Before we get started, however, it's important to note that Morningstar is trading at roughly 23 times expected 2013 free cash flow ($3.5 billion market capitalization divided by $150 million in expected free cash flow) and 25 times expected 2014 earnings estimates.
I will show you in this article how Morningstar essentially generated less than 1% core diluted earnings per share growth in its third quarter, despite headline results suggesting a 21.4% gain ($0.68 versus $0.56).
The Income Statement
Image Source: Morningstar
Typically, the first line item on a firm's income statement is 'Revenue'. At Morningstar, revenue advanced 7.8% in the third quarter (you can see the growth rate in the far right column). There's not much that we can glean from the purity of the top line other than to take management's word that mostly all of it was organic expansion. Based on disclosures in the third-quarter press release, this appears to be the case.
1.2 Cost of Revenue
The second line item is 'cost of revenue,' which is just under the category of 'Operating Expense.' According to the income statement (shown above), the firm's 'cost of revenue' advanced 19.6% on a year-over-year basis. We're assuming this growth includes salaries and other items that are indispensable to drive the firm's revenue expansion. A comparison of the revenue growth rate (7.8%) and the growth rate in 'cost of revenue' (19.6%) is quite startling. For every 1 percentage point of top-line growth, the firm has to pay more than 2 percentage points more in relevant costs. What once was a business model with nice operating leverage has now become one that is deleveraging.

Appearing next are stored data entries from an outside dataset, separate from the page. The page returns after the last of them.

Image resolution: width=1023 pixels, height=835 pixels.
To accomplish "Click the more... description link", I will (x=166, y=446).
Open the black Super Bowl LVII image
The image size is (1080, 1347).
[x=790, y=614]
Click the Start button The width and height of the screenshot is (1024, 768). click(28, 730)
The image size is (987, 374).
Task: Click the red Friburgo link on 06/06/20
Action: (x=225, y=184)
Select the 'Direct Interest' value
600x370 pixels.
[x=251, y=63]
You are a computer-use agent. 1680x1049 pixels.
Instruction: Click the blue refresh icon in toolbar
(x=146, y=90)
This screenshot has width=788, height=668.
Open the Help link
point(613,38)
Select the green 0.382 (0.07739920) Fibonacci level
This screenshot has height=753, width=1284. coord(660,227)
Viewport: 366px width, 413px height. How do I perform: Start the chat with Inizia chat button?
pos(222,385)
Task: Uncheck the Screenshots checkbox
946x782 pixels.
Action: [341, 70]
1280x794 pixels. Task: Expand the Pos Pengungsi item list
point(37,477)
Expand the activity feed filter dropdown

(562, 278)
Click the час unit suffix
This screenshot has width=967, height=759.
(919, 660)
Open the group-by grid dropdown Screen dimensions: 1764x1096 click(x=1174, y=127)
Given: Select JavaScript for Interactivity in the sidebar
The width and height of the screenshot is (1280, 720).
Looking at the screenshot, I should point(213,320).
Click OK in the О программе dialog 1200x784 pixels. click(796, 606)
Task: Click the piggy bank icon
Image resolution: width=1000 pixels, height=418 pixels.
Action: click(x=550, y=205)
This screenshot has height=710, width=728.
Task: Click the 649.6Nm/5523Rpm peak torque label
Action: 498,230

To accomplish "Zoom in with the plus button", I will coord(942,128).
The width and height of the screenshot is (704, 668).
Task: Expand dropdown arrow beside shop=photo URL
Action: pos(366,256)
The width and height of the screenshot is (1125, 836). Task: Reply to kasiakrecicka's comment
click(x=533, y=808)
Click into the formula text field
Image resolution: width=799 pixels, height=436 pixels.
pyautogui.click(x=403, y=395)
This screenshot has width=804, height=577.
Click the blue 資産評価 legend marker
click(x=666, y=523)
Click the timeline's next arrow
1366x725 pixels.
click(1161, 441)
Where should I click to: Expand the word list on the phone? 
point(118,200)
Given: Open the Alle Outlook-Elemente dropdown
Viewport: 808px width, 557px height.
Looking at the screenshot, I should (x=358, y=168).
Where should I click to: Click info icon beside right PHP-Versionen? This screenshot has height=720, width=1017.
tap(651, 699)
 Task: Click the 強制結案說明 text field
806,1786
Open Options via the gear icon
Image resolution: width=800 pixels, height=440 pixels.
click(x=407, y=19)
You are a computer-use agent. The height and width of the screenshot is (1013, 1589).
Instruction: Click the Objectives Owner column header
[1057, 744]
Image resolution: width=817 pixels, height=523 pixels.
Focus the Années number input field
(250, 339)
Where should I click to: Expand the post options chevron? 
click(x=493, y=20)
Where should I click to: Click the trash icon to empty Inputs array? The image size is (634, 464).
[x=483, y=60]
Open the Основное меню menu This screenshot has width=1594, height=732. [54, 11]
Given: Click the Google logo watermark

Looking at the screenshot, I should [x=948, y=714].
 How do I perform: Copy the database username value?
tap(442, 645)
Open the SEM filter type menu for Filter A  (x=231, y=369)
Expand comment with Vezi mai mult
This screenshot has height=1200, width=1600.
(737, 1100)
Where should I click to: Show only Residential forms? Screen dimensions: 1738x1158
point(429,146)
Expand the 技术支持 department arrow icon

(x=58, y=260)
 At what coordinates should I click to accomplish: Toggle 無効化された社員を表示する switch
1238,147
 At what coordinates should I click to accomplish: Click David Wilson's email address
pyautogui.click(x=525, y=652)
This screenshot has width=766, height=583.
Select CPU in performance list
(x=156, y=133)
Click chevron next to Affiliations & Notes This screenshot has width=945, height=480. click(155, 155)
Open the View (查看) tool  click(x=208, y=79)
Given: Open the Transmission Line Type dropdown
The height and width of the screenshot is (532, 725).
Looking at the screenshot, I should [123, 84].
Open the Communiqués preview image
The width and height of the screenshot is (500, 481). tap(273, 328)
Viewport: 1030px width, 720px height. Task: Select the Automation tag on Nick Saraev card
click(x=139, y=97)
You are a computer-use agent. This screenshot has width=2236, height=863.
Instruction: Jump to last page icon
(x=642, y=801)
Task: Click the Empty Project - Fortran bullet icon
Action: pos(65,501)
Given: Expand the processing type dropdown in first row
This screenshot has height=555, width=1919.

1.3 Overhead: Sales and marketing; General and administrative
These are the line items where management usually starts playing tricks to manage earnings. Management has a difficult time cutting expenses in 'cost of revenue' as it doesn't want to eliminate its money-making individuals or cause any discontent for them to leave for competitors. So, what management has done in this quarter is chosen to slash 'Sales and marketing' and 'General and administrative' expenses by 11.5% and 6.5%, respectively.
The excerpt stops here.